Health IT, Startups, Patient Engagement

Digital health startup Hinge Health casts an eye to US to help employees with lower back pain

Can a London-based digital health startup successfully deliver an employer wellness program to help U.S. employees recover from lower back pain and other musculoskeletal problems?

The strong work ethic associated with the U.S., specifically the tendancy to treat sick days and vacation days as one and the same also means that when people can’t work due to health problems, companies have to deal with lost productivity. In an effort to address the poor delivery of care for musculoskeletal disorders, London-based startup Hinge Health has targeted large U.S. employers with a 16-week digital health program aimed at helping employees recuperate from musculoskeletal problems such as lower back, knee, shoulder and neck pain.

The company sees an opportunity to fix what it views as a broken delivery problem. The company notes that more than half of employees suffer from back, knee shoulder or neck pain, which can cost employers $10,000 per employee per year. Although best practice for treating these conditions isn’t the issue, only a relatively small portion of people actually receive it.

In a phone interview with MedCity News, Hinge Health co-founder Daniel Perez said it saw a way to use technology to increase compliance with care plans and help employers reduce absenteeism and health costs.

The company is pretty ambitious in its approach and developed a team of researchers from Oxford, Cambridge and London with backgrounds in medicine, behavioral health, bioengineering, design, and software.

“We developed two wearable bands with motion sensors that guide participants through clinically validated stretching and strengthening regimes,” Perez said in an emailed statement. “Reps are automatically tracked, angles recorded, and participants can see their joint moving live on screen.”

Another factor in its program is weight management.

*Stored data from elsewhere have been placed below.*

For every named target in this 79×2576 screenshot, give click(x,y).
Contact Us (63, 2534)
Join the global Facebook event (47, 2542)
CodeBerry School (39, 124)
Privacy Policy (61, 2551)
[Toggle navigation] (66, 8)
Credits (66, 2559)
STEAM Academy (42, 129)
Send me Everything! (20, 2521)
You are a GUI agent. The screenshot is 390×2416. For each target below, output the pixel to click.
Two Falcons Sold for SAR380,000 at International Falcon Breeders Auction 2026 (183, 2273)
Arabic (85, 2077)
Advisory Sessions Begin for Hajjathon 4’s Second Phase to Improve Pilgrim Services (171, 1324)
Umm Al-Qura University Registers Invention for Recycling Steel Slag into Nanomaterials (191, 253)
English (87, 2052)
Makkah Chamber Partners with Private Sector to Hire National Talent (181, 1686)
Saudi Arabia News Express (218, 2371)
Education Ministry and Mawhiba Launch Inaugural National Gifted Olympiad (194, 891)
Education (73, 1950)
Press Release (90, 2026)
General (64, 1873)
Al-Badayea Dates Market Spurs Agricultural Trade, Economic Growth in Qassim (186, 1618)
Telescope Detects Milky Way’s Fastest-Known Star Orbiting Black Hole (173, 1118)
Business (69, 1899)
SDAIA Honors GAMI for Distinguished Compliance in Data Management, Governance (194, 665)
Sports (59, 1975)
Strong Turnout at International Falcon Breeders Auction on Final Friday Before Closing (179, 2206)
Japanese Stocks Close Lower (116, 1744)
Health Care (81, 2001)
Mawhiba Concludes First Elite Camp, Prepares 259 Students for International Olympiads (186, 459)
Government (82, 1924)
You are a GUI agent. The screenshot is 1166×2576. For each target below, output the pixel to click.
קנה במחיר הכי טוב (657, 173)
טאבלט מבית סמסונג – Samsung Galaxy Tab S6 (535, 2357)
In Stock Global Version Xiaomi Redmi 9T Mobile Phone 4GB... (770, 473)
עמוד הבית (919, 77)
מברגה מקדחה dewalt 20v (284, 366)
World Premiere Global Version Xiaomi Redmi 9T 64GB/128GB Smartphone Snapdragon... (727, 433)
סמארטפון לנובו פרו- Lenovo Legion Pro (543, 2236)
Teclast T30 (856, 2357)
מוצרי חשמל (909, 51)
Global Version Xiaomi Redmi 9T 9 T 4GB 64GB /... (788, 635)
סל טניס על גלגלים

It seeks to help each participant cut their weight from 5 percent to 10 percent. Peer support is also part of its program. Each participant has a health coach assigned to them who helps set goals and monitor progress. They are also placed in groups of 12-18 people where they have collective team goals for activity and weight loss, can support each other, and stay accountable.

“We’ve found that the camaraderie and accountability has been really powerful,” Perez said.

He noted that it has already done a pilot of the program in Oxford and London. So far it has secured seed funding but plans to raise a Series A for a more aggressive expansion plan.

The thing that seems to be missing though is how to reduce the inevitable pushback. Pain and depression present some challenging obstacles for participation. Employer wellness program participation has always been something of a challenge in the U.S., and increasingly there has been resistance especially where chronic conditions are involved.

Still if less or no pain is the outcome, that may prove to be a stronger motivation for participation than simply being healthier. But a lingering question for Hinge Health remains: Can there be common ground in the employer wellness space between two countries separated by a common language?